### Bereitgestellter Text
::::

# WASD oder Joystick



## TrippleH (18. Oktober 2011)

Gibts bei EvE jetzt "direkte" steuerung meine gilde sucht ein neues game . Wir hatten eve vor 1 jahr mal getestet und es hat allen gefallen aber wir haben nicht angefangen weil den meisten die indirekte steuerung nicht gefallen hat.


----------



## Contemptio (18. Oktober 2011)

Versuch mal nen riesiges Schiff mit tausenden von Besatzungsmitgliedern und ner Querachse von >15km mit nem Knüppel zu steuern; und das ganze noch in nem körperlichem Koma in einer Gelkapsel, während die Schiffssysteme an dein Nervensystem angeschlossen sind...soll heissen: Nein, es gibt immernoch keine "direkte" Steuerung.^^


----------



## TrippleH (19. Oktober 2011)

gibt es denn irgend ne alternative zu eve online / also ein mmo wo mann Grosse raumschiffe , normale seeschiffe mehr oder weniger direkt steuern kann mit anständigem pvp / wirtschaft aber nicht Pirates of the burning sea , jumpgate evolution , Bounty bay ?


----------



## Tikume (19. Oktober 2011)

Star Wars Galaxies - wird dummerweise nur Ende des Jahres dichtgemacht.


----------



## Arsokan (19. Oktober 2011)

Star Trek Online hat eine mehr oder minder direkte Schiffssteuerung. Ist aber sehr "Stupide" verglichen mit Eve

Davon abgesehen, dass du die Schiffe schon direkt steuern kannst - nur halt nicht mit der Tastatur. Kurs festlegen durch doppelklick ins All. Viele Taktiken sind nur anwendbar/Effektiv so (versuch mal nen Stealthbomber ohne zu fliegen!).


----------



## Negev (17. Januar 2012)

Contemptio schrieb:


> Nein, es gibt immernoch keine "direkte" Steuerung.^^



Nicht ganz richtig... indirekt gibt es eine direkte Steuerung nur macht diese meist kaum sinn.

Hast mal n Doppelklick ins Weltall ausgefüht? So kannst du dein Schiff direkt dort hinsteuern. Zum ausrichten is'es ganz praktisch oder wenn man von nem Gegener wegfliegen will.

::::

Gib den Abschnitt aus dem Forumsbeitrag zur Schiffssteuerung in EVE Online wortgetreu wieder, der zwischen „## TrippleH (18.“ und „nicht gefallen hat.“ liegt, beide Stellen eingeschlossen.

### Bereitgestellte Daten

::::

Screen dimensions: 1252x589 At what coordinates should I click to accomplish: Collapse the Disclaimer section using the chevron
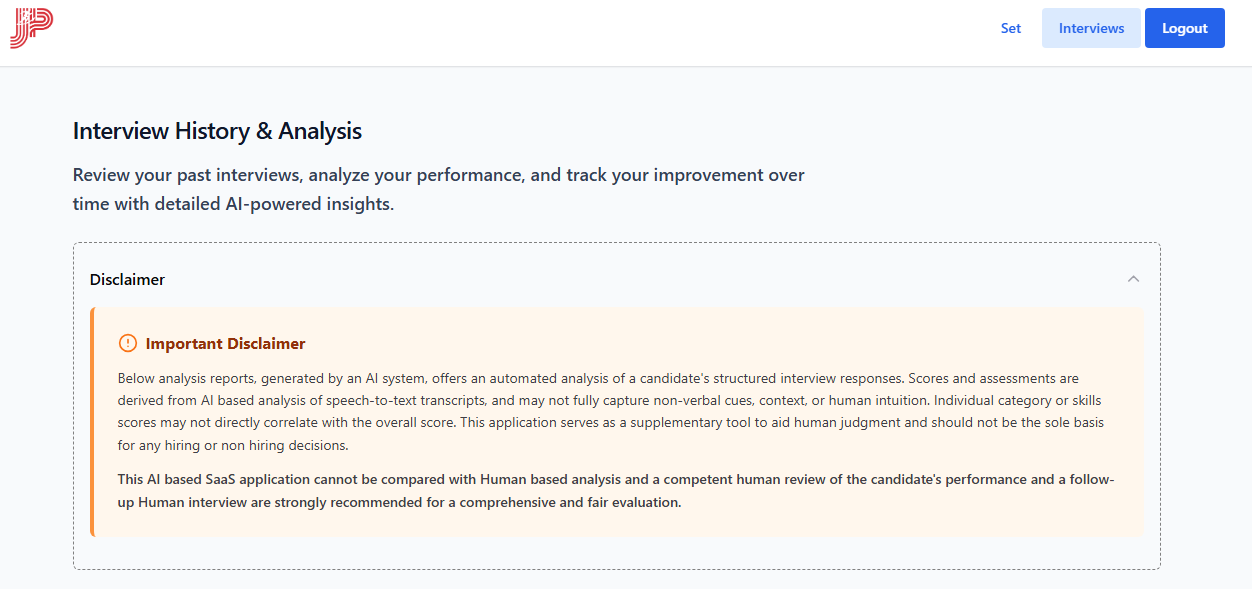tap(1133, 279)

::::

### Lösung der Aufgabe
## TrippleH (18. Oktober 2011)

Gibts bei EvE jetzt "direkte" steuerung meine gilde sucht ein neues game . Wir hatten eve vor 1 jahr mal getestet und es hat allen gefallen aber wir haben nicht angefangen weil den meisten die indirekte steuerung nicht gefallen hat.